Cela sentait la fin des classes jeudi - en vertu du nouvel horaire, les députés partent aujourd'hui jusqu'au 9 février. On est même venu à un cheveu de partir sur-le-champ; le PQ a gagné une période des questions supplémentaire en refusant d'adopter par consensus le projet de loi destiné à lutter contre le crime organisé dans l'industrie de la construction. Le projet de loi de Sam Hamad, le plus contraignant au pays dans ce domaine, sera adopté aujourd'hui.

Les ministres restent conscrits toutefois - le cabinet du premier ministre a prévu une réunion du Conseil des ministres le 21 décembre, après son retour de Copenhague et Moscou.

Hier même en fin de session, la dureté du ton et des propos a surpris les élus. Le président Yvon Vallières a rapidement senti le besoin de faire une mise en garde et «de faire attention au niveau d'échange que nous tenons». «Je sais qu'on est en fin de session (...) mais les gens qui écoutent savent qu'on peut tenir nos débats dans le respect les uns des autres», a insisté M. Vallières.

Mme Marois ne fut pas en reste après la gifle de son adversaire «irresponsable»: «Le premier ministre devrait se ressaisir et se questionner sur la trace qu'il va laisser dans la politique», a-t-elle dit, accusant M. Charest de se défiler avec des manoeuvres de diversion.

Depuis plusieurs jours, la chef péquiste réclame le déclenchement d'une commission d'enquête publique. En refusant, chaque jour, M. Charest adopte une ligne qu'il répète à satiété; mercredi il accusait son adversaire de vouloir, avec cette commission, faire un procès expéditif, «un tribunal populaire». Hier presque à chaque réponse, il traitait de «vulgaire» l'attitude de Mme Marois.

«C'est une question de transparence», les électeurs «ont le droit de savoir la vérité, ont le droit de savoir si les fonds investis dans nos infrastructures, des milliards de dollars, le sont vraiment et ne vont pas dans les poches de gens qui font de la fraude», a-t-elle lancé.

Maigre bilan

C'est un bien maigre bilan législatif que présentera cet après-midi M. Charest dans la traditionnelle conférence de presse de fin de session. L'Assemblée adoptera le projet de loi 73 du ministre du Travail Sam Hamad, pour lutter contre la criminalité dans le secteur de la construction. Un entrepreneur reconnu coupable pour des infractions criminelles liées à la construction ou de gangstérisme perdra sa licence pour cinq ans. Ce train de mesures, le plus coercitif au pays, avait été déposé dans la foulée des révélations médiatiques sur la pénétration du crime organisé dans la construction. C'est le seul des projets de loi «anticorruption» qui sera adopté avant l'ajournement. Les deux autres, sur le financement des partis politiques, piloté par Claude Béchard, et sur l'adjudication des contrats municipaux, parrainé par Laurent Lessard, sont encore loin de l'adoption.

Le ministre Raymond Bachand a obtenu son projet de loi sur l'encadrement des services financiers, pour permettre le cumul des peines et serrer davantage la vis aux criminels à cravate.

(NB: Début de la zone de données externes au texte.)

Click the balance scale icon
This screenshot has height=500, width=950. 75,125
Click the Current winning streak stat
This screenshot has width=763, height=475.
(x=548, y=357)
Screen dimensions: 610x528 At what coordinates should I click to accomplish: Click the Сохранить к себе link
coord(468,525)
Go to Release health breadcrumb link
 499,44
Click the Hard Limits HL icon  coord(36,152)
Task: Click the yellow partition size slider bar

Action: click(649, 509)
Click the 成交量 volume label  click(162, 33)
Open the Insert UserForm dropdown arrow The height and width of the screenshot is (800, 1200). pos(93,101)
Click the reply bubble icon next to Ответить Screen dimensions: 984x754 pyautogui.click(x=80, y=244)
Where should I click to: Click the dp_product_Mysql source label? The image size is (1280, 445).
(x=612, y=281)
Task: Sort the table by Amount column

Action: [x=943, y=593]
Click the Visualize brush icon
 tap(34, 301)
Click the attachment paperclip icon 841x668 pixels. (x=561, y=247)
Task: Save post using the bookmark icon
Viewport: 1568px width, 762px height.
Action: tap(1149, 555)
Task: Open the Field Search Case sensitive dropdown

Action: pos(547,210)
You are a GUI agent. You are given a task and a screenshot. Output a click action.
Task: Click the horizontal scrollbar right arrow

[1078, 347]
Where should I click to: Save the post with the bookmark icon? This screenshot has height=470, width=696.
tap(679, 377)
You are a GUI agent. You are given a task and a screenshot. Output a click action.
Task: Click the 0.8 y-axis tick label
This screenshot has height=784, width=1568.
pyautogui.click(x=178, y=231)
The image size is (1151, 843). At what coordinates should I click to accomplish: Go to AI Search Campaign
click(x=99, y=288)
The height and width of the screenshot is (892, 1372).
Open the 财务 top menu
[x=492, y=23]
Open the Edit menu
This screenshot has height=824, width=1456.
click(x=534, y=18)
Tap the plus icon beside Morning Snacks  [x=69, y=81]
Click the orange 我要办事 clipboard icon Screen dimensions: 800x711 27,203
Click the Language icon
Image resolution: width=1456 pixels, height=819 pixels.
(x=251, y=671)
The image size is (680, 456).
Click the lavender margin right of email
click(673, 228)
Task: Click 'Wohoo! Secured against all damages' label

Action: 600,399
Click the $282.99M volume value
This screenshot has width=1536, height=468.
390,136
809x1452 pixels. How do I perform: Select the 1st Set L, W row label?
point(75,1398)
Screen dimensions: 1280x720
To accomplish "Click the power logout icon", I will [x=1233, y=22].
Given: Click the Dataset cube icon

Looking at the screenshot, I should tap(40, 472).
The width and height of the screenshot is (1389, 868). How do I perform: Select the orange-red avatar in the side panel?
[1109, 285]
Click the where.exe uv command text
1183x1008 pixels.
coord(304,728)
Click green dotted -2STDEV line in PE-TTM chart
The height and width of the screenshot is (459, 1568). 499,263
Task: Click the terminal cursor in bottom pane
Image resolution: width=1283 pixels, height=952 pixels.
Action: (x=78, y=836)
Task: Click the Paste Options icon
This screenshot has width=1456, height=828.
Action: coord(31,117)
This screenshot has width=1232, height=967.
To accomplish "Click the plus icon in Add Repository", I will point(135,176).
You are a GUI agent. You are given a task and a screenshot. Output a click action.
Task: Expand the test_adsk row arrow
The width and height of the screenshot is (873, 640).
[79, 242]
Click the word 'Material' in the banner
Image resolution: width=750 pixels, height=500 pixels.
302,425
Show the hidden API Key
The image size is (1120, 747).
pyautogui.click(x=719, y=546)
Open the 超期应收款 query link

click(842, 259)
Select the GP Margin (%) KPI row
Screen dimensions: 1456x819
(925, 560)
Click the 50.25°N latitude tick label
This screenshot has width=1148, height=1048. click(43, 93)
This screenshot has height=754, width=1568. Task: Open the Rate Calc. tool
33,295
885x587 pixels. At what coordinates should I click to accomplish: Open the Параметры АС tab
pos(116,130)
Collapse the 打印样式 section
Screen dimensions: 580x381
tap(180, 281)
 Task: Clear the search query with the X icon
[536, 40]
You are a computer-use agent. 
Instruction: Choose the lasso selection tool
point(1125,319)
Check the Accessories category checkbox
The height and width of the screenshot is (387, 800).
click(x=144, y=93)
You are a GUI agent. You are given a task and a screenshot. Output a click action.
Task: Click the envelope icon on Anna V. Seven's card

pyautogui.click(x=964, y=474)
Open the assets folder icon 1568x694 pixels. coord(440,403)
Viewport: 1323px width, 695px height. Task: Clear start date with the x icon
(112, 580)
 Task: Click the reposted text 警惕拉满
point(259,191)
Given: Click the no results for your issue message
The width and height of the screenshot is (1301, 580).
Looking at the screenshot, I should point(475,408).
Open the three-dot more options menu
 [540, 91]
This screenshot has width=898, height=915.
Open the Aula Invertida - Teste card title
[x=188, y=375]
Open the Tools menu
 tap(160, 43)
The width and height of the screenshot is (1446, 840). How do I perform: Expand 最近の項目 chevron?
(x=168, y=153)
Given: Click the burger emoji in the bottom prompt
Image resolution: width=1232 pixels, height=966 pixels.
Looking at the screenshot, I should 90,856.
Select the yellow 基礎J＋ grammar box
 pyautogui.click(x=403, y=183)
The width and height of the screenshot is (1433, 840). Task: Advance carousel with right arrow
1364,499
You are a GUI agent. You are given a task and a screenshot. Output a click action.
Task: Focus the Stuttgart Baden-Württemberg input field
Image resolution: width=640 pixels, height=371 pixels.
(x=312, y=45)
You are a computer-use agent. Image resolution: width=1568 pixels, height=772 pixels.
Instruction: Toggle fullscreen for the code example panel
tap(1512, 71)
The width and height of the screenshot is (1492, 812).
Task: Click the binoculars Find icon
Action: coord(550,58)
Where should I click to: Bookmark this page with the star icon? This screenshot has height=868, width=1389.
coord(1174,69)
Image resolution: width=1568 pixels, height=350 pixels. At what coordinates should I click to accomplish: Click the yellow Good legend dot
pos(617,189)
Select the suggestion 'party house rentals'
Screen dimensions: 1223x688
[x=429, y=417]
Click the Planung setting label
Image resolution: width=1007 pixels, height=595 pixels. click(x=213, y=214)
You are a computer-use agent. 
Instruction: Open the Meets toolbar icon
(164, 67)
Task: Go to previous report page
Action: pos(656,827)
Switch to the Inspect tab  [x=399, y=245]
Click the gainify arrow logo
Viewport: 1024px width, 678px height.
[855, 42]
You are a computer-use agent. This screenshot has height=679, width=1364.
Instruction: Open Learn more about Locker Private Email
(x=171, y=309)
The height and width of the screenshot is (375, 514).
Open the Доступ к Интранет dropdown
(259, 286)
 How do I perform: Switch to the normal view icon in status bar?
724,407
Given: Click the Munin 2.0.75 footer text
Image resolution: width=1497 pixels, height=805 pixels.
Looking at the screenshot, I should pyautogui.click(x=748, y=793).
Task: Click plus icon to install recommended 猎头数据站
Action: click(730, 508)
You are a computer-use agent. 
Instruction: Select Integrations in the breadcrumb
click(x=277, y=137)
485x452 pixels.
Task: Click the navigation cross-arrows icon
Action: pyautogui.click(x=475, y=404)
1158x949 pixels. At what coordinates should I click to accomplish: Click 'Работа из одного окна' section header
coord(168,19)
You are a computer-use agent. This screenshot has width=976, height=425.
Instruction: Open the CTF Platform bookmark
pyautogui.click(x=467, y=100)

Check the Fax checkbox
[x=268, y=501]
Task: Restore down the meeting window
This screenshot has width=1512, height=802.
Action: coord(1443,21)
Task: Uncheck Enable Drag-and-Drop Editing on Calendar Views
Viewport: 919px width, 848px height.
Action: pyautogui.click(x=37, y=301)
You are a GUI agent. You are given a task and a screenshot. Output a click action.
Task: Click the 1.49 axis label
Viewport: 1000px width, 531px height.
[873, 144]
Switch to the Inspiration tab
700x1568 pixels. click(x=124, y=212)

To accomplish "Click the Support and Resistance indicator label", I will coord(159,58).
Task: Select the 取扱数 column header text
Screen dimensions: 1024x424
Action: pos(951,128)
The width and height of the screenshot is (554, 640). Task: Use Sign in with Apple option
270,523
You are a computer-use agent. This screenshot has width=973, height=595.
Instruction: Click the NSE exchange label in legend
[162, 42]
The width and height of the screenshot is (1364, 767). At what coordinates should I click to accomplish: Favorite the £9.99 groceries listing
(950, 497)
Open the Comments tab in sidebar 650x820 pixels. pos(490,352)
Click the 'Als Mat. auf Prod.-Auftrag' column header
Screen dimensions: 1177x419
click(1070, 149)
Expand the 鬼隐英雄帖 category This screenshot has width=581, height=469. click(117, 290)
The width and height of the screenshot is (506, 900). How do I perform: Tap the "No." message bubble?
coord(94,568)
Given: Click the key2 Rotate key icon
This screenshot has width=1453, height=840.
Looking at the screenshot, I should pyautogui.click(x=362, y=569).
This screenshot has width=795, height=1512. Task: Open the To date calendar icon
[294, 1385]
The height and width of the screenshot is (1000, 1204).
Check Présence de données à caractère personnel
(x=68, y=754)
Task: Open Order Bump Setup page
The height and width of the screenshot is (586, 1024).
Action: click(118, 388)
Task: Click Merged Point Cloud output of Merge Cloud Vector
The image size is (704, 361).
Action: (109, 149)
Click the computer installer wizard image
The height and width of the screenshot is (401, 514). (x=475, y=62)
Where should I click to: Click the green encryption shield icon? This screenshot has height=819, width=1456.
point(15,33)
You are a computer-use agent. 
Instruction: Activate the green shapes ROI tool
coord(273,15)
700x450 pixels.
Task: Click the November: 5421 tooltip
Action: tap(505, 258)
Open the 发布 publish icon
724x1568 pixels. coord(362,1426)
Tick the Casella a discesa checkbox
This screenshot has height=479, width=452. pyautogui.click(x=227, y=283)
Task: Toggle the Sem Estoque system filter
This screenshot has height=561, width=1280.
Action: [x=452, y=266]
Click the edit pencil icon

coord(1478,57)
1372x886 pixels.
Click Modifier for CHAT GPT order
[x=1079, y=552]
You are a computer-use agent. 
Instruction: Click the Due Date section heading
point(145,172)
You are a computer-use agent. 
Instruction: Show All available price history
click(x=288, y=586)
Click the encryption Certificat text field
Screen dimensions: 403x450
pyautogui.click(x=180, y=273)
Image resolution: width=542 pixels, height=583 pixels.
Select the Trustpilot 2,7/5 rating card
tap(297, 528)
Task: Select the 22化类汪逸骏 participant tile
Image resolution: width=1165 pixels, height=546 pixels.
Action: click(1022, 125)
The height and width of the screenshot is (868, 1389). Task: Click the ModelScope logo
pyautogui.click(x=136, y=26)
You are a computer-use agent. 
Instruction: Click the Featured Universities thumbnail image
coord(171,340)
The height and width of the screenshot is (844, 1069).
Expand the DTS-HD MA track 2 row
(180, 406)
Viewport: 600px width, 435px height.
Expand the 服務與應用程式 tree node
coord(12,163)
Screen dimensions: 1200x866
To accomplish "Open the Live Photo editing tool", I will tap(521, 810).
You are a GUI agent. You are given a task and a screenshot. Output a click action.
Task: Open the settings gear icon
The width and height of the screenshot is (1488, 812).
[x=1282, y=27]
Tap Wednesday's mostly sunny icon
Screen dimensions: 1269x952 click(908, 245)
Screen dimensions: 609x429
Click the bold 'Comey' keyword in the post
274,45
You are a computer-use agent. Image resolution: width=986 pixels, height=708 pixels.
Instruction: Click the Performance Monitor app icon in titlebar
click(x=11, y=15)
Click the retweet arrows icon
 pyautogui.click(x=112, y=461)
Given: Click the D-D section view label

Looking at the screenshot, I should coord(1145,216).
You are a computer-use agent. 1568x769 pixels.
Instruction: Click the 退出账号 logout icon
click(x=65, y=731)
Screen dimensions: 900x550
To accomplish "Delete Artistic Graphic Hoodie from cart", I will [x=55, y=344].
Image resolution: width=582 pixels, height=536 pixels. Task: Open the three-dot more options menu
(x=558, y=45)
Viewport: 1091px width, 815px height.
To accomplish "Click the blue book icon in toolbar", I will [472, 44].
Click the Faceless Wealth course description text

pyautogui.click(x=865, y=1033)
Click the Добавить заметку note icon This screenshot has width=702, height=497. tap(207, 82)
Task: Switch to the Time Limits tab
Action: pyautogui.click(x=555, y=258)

Le projet de loi instituant un code d'éthique pour les parlementaires et la création d'un poste de commissaire à l'éthique est lui resté sur la tablette. Libéraux et péquistes divergent d'opinion sur l'utilité de choisir d'abord le commissaire pour appuyer l'élaboration de la loi.

Finalement le projet de loi 16 déposé par Yolande James, qui visait à encadrer les politiques d'accommodements culturels et religieux des organismes gouvernementaux, est lui aussi resté sur le carreau. Bloquée après la résurgence de la controverse des accommodements raisonnables, la ministre James avait pourtant promis de revenir à la charge dès cet automne.

Les projets de loi 38 et 44 sur la gouvernance des universités et des collèges ont suscité un mouvement de ressac en commission parlementaire - le gouvernement en a suspendu l'étude avant qu'ils puissent être adoptés.